→ **ENTRIES SHOWN**
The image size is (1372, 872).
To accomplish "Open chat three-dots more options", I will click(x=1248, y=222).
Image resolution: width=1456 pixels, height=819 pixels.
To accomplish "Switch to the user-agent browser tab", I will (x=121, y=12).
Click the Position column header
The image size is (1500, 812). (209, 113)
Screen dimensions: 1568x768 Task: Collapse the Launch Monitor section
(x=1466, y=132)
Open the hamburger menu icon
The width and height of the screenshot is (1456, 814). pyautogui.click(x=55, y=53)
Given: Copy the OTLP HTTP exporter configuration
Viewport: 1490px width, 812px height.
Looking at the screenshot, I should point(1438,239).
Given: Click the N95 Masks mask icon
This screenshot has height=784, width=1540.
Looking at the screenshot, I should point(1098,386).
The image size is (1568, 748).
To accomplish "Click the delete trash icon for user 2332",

→ **WORK INSTRUCTIONS**
Go through the data above and return each line containing the string "user".

→ **COMPLETED TASK**
To accomplish "Switch to the user-agent browser tab", I will (x=121, y=12).
To accomplish "Click the delete trash icon for user 2332",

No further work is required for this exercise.